The Freedom of Information Act, signed into law by President Lyndon Johnson on July 4, 1966, established a legal presumption that the public has a right to access records held by federal executive branch agencies. For California residents, the state equivalent — the California Public Records Act, enacted in 1968 and strengthened by Proposition 59 in 2004 — extends that right to state and local agencies. Together, these laws represent the legal architecture of government transparency in the United States. They are powerful tools. They are also, in practice, imperfect ones, subject to broad exemptions, delayed responses, and a compliance culture that frequently treats the law's spirit as optional while honoring its letter with as little disclosure as possible.

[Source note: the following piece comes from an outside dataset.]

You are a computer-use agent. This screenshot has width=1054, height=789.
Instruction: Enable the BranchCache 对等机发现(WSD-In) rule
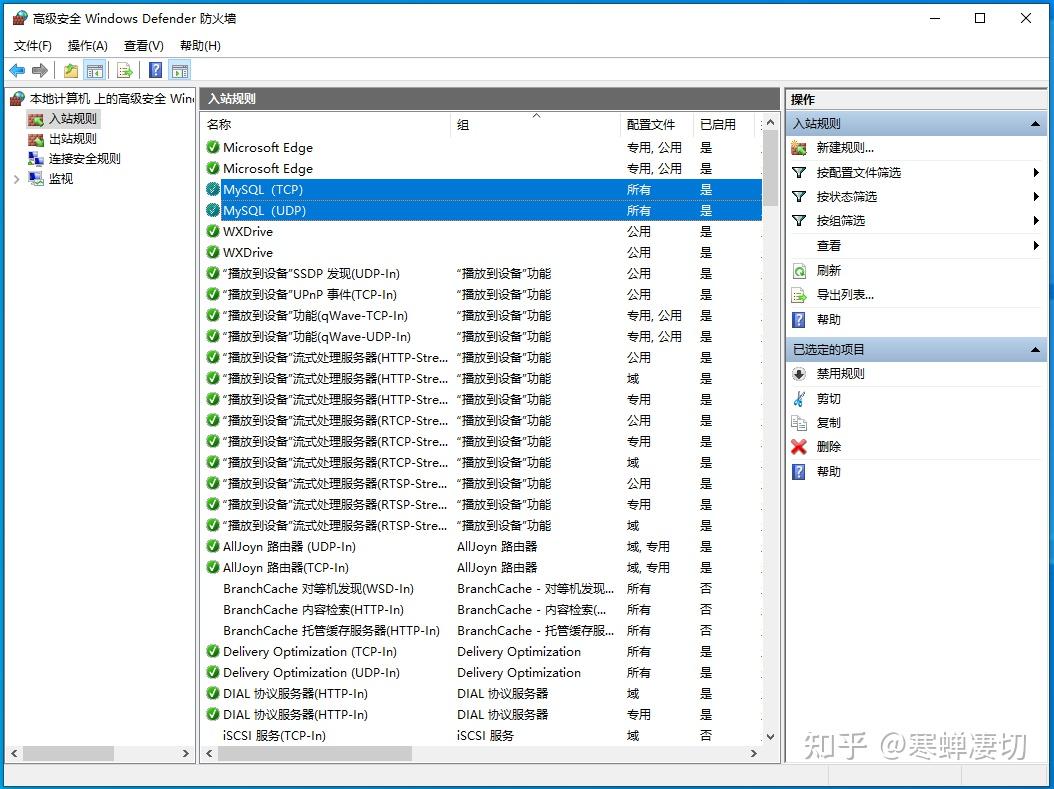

FOIA was radical in 1966 because it inverted the default. Before its enactment, there was no general right of public access to federal records. Agencies disclosed what they chose to disclose, to whom they chose, on whatever schedule suited them. The law established that the burden of justification belonged to the government, not the requester — a profound shift in the presumption of who serves whom. It was not passed without a fight. Federal agencies lobbied against it. President Johnson signed it reluctantly, reportedly complaining that it would be used by communists and reporters. He was right about the second part. Within a decade, FOIA requests had become a standard tool of investigative journalism, used to surface records about Vietnam-era deception, the FBI's COINTELPRO program, and dozens of other accountability stories that would not have existed without access to government files.
FOIA vs. CPRA: What Californians Have
California's Public Records Act is in some respects stronger than federal FOIA and in others weaker. The CPRA covers a broader range of entities — including cities, counties, school districts, and special districts — and California courts have generally been receptive to requester-friendly interpretations of its provisions. On the other hand, the CPRA contains exemptions that have been expanded over time by legislative action, and its enforcement mechanism is litigation, which means that noncompliant agencies can effectively delay access for years by forcing requesters to sue. For a Central Valley resident trying to obtain records from a city water district or a county sheriff's department, the practical pathway to enforcement may be inaccessible — too slow, too expensive, and too dependent on legal resources that most people do not have. This gap between what the law grants and what individuals can practically obtain is one of the defining features of local government accountability in California.
At Dismal Freedom Press, public records requests are a core reporting tool, not a last resort. We file CPRA requests routinely — for contracts, correspondence, personnel records, meeting minutes, budget documents, and any other category of record that bears on how public institutions exercise power. When agencies comply promptly, we acknowledge it. When they delay or deny, we pursue the records and report on the obstruction as part of the story. We maintain a public records library where we post documents we have obtained, so that other reporters, researchers, and residents can use them. This is not altruism — it is a recognition that the records we obtain through public law belong to the public, not to us, and that hoarding them contradicts the values that make records-based journalism meaningful.
"The right to information is not self-executing. Someone has to file the request."
Readers can and should use these laws themselves. Filing a CPRA request requires no legal training — a written request identifying the records sought, submitted to the agency that holds them, is sufficient to invoke the law's protections. Agencies are required to respond within 10 days, though they may take extensions. If they deny a request, they must identify the specific exemption they are relying on. If you believe a denial is improper, you can seek informal mediation through the California Attorney General's office before considering litigation. The law is not perfect, but it is a lever, and levers work when people use them. If you want to understand how your city spends its money, how your school district responds to misconduct, or how your county uses surveillance technology, the records exist. The CPRA gives you the right to ask for them.